Presently, Healthpeak Properties (NYSE: DOC) and Pfizer (NYSE: PFE) appear as highly accessible investment options. Their attractive dividend yields, tied to stock purchases under $100, promise a financial opportunity for all. Forward momentum in their market performance indicates potential for dividend growth in the near future. If you’re an investor seeking to augment your passive income, take a closer look at these two entities.
Firstly, let us focus on Healthpeak Properties. This Real Estate Investment Trust (REIT) concerned with healthcare saw expansion following a merger with Physicians Realty Trust. Prior to this, Healthpeak was already bolstering the healthcare industry with laboratories lent to pharmaceutical companies of varied scales. The merger brought forth additions to the portfolio, with medical office buildings creating diversification remarkable to investors.
By the end of the first quarter, 55% of the annual base rent was charged to physician groups and health systems. Subsequently, pharmaceutical companies of different magnitudes contributed another 34% of the yearly rent. The remaining 11% was accounted for by continuing care retirement communities and miscellaneous facilities. Healthpeak prominently houses HCA Healthcare, a publicly traded hospital operator contributing 10.1% to the annual rental revenue, with the runner-up, CommonSpirit Health, contributing 2.9%.
Investors with Healthpeak Properties stocks can anticipate future dividend increments. With the company’s projected Funds from Operations (FFO), a parameter to assess REITs, ranging between $1.81 and $1.87 per share this year, there is sufficient ground for a rise in payout currently marking at an annualized $1.22 per share.

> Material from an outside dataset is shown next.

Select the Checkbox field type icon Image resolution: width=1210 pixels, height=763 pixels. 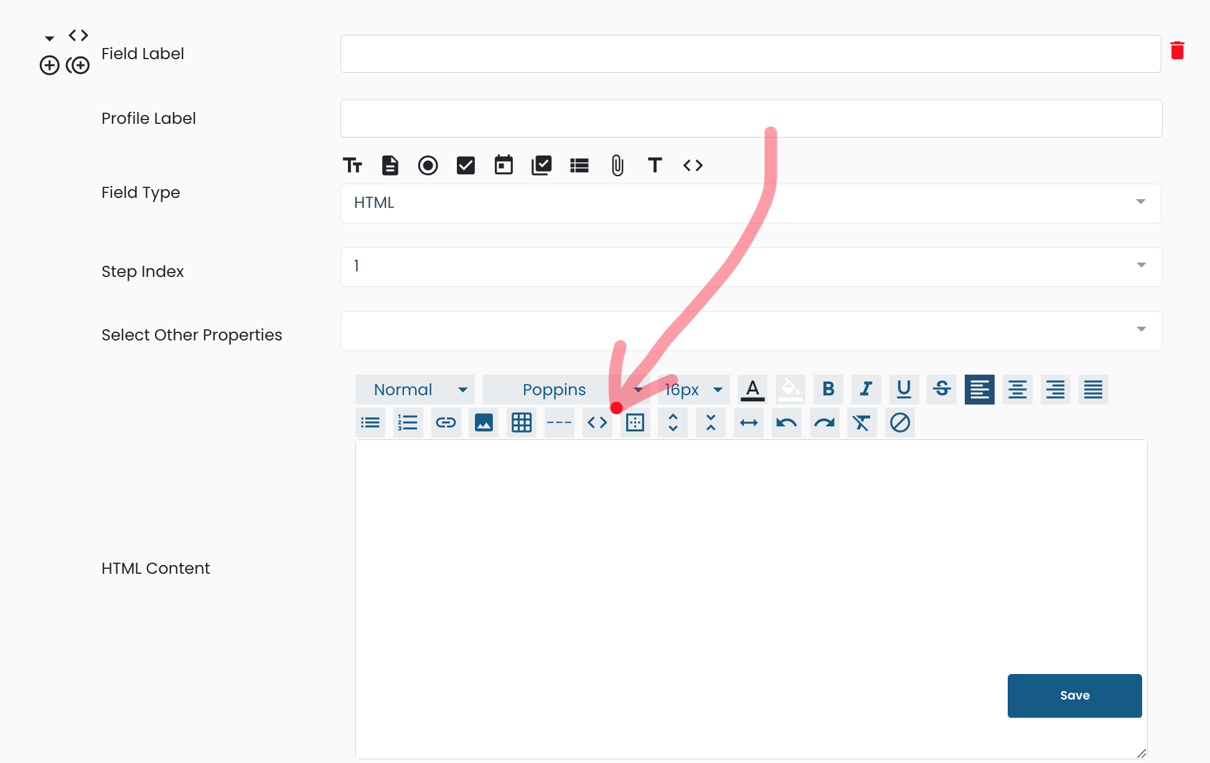465,165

The majority of Healthpeak’s amenities are leased under net agreements, mandating tenants to defray most variable costs accompanying property ownership. Inclusion of annual rent escalators in sustained leases empowers investors to envision a consistent upward trajectory for this REIT’s dividends over time.

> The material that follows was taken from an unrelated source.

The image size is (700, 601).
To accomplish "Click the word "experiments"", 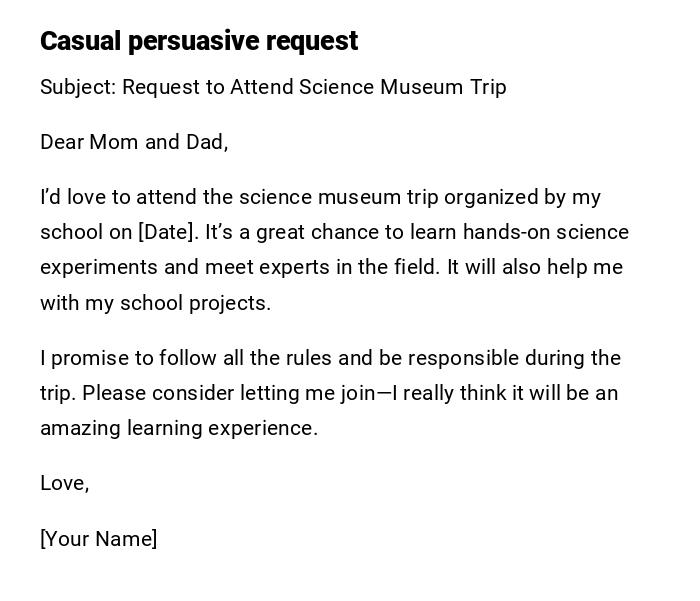I will click(x=94, y=268).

Moving on to Pfizer, America’s predominant pharmaceutical manufacturer, the company’s stock value has sadly plummeted around 60% from its pinnacle in 2021. The last quadrennium didn’t bode well for principal appreciation, however, income seekers continue to thrive with Pfizer’s consistently increasing annual dividends from 2009.
Currently, Pfizer’s depreciated stock price offers a 6.9% dividend yield, an offer hard to resist. Although the fall in revenue due to an abrupt cessation in COVID-related income and apprehensions concerning forthcoming patent cliffs for leading medicines have led to the stock’s current state, Pfizer is anything but obsolete.
Valid worries about Pfizer’s forthcoming cash flows prevail among investors. Earlier this year, Pfizer’s CEO predicated a potential loss in revenue amounting to $17-$18 billion between 2026 to 2028 due to impending market exclusivity losses. Mitigating these losses against a total sale surge to $62.5 billion in the 12-month period ending this March entails a strenuous task.
Fortunately, Pfizer effectively reinvested its unexpected COVID windfall into an efficient product development pipeline. In 2023 and 2024, Pfizer managed to secure FDA’s approval for nine new medicines and over a dozen approval for both existing and fresh treatments. Management believes these new products might generate up to $20 billion in annual sales by 2030, a figure substantial enough to propel the company forward despite upcoming patent pitfalls.
Pfizer’s strategic $43 billion acquisition of Seagen in 2023 facilitated the possession of several high-volume cancer treatments. Whereas Seagen outsourced the manufacturing process, Pfizer decided to handle production internally, potentially leading to profits outpacing sales in the forthcoming years.
Dividend growth for Pfizer in the next few years might proceed at a measured pace, but it holds promise for onward progression. Acquiring shares now may prove to be a beneficial decision for investors in search of generous dividends with prospects for growth.